(Records from a dataset)

____

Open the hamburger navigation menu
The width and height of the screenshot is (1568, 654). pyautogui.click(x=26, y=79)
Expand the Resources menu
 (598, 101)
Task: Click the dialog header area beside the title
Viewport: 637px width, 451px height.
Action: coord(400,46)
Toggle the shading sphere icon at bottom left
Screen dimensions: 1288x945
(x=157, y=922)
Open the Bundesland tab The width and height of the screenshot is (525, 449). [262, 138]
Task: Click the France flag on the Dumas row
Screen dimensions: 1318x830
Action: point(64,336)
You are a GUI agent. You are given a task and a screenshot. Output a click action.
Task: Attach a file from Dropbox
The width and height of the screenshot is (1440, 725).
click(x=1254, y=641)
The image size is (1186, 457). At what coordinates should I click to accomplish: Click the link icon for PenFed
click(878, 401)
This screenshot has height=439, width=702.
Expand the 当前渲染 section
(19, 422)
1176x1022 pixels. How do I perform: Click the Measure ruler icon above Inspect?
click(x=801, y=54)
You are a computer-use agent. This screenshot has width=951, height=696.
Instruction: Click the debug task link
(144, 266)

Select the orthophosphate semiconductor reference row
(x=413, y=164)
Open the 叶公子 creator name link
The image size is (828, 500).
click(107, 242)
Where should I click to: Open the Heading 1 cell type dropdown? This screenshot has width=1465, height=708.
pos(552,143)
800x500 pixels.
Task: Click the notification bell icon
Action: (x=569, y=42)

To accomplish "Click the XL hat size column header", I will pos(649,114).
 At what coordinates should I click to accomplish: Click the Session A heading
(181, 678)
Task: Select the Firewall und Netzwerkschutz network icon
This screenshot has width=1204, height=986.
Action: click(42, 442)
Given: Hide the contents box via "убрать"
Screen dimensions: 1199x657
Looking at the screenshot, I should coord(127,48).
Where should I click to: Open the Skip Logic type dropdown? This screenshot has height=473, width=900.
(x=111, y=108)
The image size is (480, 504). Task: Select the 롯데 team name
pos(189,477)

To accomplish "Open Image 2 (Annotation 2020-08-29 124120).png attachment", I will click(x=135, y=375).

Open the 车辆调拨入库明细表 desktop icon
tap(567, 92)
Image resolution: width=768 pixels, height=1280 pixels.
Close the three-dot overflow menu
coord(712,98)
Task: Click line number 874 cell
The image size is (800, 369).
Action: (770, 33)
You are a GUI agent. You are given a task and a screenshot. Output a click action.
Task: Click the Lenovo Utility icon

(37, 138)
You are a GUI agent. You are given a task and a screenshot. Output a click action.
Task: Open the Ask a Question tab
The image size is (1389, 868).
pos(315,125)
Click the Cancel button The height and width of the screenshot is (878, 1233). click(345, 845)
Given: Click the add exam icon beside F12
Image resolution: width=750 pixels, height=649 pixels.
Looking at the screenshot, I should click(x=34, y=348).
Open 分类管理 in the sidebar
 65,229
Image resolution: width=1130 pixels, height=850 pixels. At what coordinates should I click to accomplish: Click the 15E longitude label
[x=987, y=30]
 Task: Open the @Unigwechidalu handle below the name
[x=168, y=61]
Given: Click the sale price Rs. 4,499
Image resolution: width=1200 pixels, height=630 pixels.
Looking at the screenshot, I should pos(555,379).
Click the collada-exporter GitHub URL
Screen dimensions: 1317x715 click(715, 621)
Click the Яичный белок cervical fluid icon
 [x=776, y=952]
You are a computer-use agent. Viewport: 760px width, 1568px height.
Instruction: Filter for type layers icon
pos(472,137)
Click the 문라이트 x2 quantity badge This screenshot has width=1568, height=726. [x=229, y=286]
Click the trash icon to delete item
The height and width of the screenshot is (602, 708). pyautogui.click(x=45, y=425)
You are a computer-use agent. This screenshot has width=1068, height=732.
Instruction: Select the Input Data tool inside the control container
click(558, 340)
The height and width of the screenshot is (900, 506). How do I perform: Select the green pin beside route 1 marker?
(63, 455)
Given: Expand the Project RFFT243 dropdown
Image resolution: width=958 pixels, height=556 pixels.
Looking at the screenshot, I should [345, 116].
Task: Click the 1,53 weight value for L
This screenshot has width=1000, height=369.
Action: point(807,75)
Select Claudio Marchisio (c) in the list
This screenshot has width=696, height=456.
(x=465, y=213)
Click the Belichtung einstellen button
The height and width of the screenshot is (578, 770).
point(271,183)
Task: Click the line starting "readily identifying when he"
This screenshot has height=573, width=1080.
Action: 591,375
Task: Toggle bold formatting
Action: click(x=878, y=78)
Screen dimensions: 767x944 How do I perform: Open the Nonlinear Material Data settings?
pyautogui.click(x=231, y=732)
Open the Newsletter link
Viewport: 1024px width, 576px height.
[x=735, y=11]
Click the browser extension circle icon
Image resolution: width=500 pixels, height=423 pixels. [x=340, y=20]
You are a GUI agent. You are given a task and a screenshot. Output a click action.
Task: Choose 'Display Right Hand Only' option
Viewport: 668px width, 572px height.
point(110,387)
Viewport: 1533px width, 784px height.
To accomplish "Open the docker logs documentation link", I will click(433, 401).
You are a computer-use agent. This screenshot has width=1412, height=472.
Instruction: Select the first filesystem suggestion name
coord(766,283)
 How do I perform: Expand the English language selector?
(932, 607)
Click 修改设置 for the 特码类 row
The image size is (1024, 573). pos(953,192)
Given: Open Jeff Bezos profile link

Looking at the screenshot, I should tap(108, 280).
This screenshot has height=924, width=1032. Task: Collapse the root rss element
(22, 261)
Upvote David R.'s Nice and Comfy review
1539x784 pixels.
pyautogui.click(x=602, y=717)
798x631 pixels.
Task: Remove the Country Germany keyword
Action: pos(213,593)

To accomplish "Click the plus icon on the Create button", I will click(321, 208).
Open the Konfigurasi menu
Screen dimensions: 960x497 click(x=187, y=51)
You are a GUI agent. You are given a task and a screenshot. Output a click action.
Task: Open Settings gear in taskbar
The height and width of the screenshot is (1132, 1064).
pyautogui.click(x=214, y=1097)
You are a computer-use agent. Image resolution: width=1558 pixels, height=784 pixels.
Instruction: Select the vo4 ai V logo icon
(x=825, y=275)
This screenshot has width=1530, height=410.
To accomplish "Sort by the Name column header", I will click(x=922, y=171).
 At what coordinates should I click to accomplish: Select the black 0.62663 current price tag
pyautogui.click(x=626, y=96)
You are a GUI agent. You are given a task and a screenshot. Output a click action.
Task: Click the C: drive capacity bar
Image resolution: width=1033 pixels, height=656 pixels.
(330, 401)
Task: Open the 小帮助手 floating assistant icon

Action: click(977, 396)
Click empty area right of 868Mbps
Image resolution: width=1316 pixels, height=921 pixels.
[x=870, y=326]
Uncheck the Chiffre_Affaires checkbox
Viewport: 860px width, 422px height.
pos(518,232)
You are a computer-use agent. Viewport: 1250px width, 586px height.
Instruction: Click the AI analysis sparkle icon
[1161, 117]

____

- Prompt: Read the entries above, then pull out the lines that include "column".

- Written solution:
To accomplish "Click the XL hat size column header", I will pos(649,114).
To accomplish "Sort by the Name column header", I will click(x=922, y=171).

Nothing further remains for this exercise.